Doch later diezelfde week bleek dat de verdenking tegen Di Rupo gestoeld was op slechts een enkele getuigenis, die bovendien afkomstig was van een notoire fantast. De aangever heeft talloze versies van zijn verhaal verteld, die onderling in tegenspraak zijn. Wat is dat voor een onzin? Sinds wanneer is één beschuldiging voldoende om iemand tot verdachte te maken? Bij mijn weten zit daar nog altijd een stap tussen, namelijk die van onderzoek: de fase waarin justitie de betrouwbaarheid van de getuige onderzoekt, en nagaat hoe gegrond de klacht is, vooraleer er publieke verdenkingen worden geuit.
Het vervallen van die tussenfase, plus het ontbreken van elke vorm van terughoudendheid bij de pers in de berichtgeving over deze beschuldiging, doet me geloven dat in de discussie over kinderporno en kindermisbruik de vraag naar onderzoek is verworden tot het napraten van de kliklijn. Barbertje moet hangen. Is er nog een gek in de zaal die een verhaal over Di Rupo weet?
In het Brusselse roddelcircuit viel z’n naam al langer in verband met betrekkingen tot jonge jongens, meldden de kranten naïef. Dat haal je de koekoek. Zulke verhalen hoor je namelijk altijd waar het homo’s betreft. Niet per se omdat het waar is – integendeel. Maar omdat de volksmond vrijwel per definitie meent dat ‘ze’ aan ‘onze’ kinderen zitten. In Nederland deed exact datzelfde argument opgeld toen het ging over de vraag of scholen onderwijzers mochten weigeren op grond van homoseksualiteit.

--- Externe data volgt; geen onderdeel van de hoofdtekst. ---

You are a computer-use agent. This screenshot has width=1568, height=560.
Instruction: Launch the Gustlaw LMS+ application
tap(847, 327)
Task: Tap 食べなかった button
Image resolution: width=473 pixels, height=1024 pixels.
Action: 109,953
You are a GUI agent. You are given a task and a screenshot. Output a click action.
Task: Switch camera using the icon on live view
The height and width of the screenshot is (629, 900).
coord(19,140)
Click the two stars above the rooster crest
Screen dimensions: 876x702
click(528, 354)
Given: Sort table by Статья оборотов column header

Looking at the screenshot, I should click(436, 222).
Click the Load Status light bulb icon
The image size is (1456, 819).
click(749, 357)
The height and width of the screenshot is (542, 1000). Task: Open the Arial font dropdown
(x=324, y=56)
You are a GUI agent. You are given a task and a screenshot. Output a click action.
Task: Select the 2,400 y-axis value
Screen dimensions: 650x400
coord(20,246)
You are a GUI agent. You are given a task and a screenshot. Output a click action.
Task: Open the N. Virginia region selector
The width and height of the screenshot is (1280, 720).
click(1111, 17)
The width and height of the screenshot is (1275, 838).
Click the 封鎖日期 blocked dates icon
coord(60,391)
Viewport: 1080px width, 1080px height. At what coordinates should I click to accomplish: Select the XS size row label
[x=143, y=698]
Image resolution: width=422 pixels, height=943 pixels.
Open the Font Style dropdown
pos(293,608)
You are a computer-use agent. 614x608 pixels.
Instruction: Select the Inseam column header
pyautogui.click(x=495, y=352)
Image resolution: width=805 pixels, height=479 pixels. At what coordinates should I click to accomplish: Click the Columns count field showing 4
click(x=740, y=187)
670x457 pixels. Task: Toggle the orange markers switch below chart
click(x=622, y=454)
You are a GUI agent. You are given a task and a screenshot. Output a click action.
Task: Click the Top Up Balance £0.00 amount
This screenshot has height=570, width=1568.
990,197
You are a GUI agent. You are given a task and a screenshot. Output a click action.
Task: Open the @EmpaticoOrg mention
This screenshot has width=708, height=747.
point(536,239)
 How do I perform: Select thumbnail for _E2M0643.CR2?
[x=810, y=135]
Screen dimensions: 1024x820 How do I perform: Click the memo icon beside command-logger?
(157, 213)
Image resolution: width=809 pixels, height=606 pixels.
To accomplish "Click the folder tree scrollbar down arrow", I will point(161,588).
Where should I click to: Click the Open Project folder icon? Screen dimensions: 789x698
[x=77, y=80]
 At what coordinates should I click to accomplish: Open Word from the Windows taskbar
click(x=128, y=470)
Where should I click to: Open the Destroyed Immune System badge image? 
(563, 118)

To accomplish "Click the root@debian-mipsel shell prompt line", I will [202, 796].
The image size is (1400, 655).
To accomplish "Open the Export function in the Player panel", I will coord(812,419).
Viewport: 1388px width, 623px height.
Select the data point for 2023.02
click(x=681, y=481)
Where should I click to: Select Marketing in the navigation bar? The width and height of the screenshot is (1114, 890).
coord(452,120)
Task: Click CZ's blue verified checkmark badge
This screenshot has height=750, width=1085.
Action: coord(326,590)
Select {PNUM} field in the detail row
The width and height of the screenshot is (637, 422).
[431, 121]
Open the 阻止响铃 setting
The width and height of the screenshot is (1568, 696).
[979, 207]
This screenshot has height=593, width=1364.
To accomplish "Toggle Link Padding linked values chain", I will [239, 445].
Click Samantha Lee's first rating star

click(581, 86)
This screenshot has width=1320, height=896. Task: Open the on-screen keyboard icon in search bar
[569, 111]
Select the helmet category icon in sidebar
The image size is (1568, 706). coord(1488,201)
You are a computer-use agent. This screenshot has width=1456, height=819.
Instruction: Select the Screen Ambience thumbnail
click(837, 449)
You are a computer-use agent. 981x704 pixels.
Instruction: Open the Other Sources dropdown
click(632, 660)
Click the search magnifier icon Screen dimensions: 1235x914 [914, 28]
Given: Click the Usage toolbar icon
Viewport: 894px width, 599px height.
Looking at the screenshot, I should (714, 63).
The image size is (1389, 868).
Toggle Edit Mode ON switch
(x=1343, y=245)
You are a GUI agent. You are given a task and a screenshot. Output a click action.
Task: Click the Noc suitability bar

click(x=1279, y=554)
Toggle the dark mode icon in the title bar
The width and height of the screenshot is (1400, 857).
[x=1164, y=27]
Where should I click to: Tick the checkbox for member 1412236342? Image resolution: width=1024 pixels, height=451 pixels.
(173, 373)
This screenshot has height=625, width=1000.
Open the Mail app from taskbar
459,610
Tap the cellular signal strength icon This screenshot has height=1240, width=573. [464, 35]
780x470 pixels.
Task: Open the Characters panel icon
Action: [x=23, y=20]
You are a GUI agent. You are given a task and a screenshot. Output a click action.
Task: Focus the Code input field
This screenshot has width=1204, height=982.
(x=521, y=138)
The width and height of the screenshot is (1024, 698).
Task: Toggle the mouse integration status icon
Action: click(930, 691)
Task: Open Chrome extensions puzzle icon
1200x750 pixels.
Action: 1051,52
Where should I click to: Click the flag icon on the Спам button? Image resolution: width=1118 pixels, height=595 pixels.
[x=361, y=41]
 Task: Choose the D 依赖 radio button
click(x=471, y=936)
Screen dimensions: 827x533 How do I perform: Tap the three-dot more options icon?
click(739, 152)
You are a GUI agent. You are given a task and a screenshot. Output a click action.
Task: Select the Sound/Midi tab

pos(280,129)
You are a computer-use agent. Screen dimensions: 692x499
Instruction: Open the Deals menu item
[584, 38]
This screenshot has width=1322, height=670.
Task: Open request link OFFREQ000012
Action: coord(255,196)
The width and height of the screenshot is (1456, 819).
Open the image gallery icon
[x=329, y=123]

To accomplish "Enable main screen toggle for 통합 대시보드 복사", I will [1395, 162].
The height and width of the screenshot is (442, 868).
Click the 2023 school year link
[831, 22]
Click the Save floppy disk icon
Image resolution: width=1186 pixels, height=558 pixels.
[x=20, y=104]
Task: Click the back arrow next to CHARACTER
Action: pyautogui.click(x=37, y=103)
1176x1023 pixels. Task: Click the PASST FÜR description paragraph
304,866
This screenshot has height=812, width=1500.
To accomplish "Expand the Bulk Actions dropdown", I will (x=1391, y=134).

Marie Botte, een in zowel Frankrijk als België beroemd strijdster tegen kindermisbruik, krijgt het onderwijl benauwd. “We verkeren in een klimaat van verklikkerij, waarin iedereen de ander beschuldigt: de buurman, of ingeval van een scheiding zijn partner. Om persoonlijk wraak te nemen grijpt men naar dergelijke zware beschuldigingen. Ik begin er bang van te worden.” Nu ze tot kalmte maant, wordt Marie Botte er tot haar schrik van beticht dat ze gas terugneemt ‘om de homoseksuelen te beschermen’. Die hebben het in de ogen van het volk immers gedaan: “Ze halen alles door elkaar,” meent Botte. Naar haar zeggen weet menig beller helemaal niet dat er helemaal geen verband bestaat tussen homoseksualiteit en pedofilie.
Noch tussen pedofilie en kindermisbruik. Dat vergat Botte nog te melden.